▸ TASK DESCRIPTION
Where a line of the following data contains the string "cell", include it in the tally. Report the total alone.

▸ PROVIDED DATA
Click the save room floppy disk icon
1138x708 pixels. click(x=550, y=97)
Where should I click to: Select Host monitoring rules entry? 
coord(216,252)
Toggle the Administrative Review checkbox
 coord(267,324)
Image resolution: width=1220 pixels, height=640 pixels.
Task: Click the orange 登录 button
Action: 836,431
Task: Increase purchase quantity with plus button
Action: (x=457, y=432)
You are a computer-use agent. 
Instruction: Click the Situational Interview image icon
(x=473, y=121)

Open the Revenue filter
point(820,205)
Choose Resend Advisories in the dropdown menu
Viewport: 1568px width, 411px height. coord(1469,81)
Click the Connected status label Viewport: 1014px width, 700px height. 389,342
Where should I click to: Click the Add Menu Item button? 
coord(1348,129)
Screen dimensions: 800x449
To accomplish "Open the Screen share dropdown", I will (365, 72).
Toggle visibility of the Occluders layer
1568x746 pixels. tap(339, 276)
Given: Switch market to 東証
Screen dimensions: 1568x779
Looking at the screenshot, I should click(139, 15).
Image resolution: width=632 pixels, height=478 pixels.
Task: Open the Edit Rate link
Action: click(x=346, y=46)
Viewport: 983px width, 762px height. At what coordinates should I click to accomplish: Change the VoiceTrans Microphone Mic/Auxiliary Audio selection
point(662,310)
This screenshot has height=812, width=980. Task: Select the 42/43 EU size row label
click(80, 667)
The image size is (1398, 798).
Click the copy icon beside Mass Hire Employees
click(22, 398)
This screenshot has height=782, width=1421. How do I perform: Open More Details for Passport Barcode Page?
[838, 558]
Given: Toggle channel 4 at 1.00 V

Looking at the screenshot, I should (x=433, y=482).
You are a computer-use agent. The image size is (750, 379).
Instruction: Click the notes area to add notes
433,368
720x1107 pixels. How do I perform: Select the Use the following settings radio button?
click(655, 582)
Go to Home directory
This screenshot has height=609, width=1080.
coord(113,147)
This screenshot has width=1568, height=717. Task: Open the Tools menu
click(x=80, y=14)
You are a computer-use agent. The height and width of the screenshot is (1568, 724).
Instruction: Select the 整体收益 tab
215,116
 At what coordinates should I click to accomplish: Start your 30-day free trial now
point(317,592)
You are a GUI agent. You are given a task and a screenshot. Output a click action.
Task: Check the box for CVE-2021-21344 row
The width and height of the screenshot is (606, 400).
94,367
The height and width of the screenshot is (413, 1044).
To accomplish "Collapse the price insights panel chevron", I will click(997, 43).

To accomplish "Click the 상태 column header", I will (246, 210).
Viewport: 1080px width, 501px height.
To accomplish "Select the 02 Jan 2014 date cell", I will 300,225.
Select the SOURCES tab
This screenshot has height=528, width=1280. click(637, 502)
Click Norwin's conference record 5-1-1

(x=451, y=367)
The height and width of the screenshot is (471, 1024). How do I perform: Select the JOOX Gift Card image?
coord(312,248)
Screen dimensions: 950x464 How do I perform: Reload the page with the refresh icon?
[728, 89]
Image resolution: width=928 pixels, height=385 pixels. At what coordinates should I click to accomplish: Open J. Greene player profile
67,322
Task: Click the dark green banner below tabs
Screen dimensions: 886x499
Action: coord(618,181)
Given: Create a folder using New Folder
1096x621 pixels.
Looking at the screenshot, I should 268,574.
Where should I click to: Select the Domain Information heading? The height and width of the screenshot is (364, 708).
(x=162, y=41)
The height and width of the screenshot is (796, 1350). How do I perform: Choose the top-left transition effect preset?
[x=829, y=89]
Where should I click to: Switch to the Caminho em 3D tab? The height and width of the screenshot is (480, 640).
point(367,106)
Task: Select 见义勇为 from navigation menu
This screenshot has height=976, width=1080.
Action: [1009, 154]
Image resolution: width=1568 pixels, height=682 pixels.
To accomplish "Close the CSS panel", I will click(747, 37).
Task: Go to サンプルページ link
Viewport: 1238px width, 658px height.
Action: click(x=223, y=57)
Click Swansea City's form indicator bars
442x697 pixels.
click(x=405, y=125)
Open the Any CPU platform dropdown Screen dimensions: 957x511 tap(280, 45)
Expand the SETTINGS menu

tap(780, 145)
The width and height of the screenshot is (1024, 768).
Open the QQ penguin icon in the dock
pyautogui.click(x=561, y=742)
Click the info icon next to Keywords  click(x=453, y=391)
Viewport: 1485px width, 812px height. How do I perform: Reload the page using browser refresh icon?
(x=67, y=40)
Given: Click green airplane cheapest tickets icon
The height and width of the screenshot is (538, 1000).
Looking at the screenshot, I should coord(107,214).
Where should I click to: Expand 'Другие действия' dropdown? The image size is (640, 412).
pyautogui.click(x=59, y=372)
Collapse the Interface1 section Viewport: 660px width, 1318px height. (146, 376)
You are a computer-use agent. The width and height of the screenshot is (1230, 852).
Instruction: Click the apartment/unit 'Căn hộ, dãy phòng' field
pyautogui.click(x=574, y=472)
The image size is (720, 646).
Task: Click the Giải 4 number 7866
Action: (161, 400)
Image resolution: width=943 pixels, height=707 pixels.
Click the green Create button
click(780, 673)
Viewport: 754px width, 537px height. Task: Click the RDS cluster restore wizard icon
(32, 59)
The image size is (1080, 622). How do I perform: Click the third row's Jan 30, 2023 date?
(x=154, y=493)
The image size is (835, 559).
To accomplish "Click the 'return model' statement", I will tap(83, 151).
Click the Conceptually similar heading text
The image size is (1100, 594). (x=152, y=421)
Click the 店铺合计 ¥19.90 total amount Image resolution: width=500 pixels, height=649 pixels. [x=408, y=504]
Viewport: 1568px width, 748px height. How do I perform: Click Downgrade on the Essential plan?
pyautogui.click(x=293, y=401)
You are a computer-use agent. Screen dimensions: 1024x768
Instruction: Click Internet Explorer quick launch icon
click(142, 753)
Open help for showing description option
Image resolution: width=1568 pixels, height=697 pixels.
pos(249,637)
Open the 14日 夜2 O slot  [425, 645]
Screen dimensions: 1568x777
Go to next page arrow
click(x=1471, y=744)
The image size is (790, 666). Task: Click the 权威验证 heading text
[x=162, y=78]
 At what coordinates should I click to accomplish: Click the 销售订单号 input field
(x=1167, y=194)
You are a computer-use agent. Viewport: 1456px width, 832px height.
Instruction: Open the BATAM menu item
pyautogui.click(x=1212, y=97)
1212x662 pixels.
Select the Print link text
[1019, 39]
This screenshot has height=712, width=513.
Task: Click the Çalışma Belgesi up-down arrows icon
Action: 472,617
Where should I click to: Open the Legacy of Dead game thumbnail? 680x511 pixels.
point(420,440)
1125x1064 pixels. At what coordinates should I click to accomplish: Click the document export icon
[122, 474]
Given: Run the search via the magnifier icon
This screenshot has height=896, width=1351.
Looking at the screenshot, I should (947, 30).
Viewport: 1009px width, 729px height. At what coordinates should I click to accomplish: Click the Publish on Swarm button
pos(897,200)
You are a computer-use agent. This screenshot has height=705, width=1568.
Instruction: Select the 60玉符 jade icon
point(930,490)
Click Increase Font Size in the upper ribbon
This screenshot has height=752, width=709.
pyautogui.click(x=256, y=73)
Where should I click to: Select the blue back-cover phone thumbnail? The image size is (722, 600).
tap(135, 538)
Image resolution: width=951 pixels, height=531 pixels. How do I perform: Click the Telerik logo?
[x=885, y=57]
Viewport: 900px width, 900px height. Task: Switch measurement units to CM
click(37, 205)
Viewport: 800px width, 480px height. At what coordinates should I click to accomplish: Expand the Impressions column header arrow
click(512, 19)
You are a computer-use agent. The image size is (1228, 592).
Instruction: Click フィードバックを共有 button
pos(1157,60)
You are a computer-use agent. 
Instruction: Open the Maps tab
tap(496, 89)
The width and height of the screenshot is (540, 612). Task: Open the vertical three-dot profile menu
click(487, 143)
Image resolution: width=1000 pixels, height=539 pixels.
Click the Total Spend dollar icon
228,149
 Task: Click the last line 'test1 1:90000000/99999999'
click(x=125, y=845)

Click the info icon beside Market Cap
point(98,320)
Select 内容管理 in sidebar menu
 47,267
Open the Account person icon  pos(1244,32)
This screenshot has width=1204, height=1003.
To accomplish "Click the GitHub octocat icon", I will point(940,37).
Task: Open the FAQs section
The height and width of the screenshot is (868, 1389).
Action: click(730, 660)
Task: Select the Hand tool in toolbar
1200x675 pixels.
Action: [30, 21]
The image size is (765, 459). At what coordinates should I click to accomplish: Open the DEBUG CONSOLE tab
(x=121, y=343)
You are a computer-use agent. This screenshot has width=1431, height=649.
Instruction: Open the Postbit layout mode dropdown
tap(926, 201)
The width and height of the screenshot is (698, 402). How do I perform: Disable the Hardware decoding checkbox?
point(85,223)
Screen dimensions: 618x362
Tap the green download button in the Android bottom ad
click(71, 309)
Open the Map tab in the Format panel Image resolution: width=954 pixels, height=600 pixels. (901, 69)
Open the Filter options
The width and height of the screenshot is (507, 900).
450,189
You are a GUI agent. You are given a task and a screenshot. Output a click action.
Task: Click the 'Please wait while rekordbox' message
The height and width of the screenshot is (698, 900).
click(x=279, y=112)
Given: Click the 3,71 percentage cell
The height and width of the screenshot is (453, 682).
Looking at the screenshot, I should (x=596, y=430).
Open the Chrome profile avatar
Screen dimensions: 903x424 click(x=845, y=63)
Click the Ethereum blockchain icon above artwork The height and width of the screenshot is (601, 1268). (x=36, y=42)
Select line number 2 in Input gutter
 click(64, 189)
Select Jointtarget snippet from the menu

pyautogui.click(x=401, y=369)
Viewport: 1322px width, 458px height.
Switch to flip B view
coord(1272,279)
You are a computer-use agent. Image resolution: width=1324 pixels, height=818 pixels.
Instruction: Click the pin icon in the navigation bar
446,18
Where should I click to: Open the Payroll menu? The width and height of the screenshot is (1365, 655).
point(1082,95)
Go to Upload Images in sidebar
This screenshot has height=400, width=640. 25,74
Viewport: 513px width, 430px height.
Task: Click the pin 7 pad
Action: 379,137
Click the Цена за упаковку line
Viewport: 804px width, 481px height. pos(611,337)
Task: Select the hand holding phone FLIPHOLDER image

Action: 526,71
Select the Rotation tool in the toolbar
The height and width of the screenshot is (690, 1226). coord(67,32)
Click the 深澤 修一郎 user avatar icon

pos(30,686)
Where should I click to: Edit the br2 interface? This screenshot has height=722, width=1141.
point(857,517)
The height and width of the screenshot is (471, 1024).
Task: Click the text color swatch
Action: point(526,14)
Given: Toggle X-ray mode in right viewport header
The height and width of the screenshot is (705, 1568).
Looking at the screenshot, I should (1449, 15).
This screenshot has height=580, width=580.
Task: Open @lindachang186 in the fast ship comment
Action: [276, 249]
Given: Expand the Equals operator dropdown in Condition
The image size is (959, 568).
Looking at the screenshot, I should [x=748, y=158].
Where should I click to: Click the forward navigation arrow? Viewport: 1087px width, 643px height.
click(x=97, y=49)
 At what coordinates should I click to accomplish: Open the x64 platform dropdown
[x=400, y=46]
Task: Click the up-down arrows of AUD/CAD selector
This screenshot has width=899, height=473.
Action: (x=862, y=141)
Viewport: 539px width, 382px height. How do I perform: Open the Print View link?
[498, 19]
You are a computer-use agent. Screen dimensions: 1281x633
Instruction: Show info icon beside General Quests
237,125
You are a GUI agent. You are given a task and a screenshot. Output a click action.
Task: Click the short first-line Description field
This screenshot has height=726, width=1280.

▸ ANSWER SECTION
2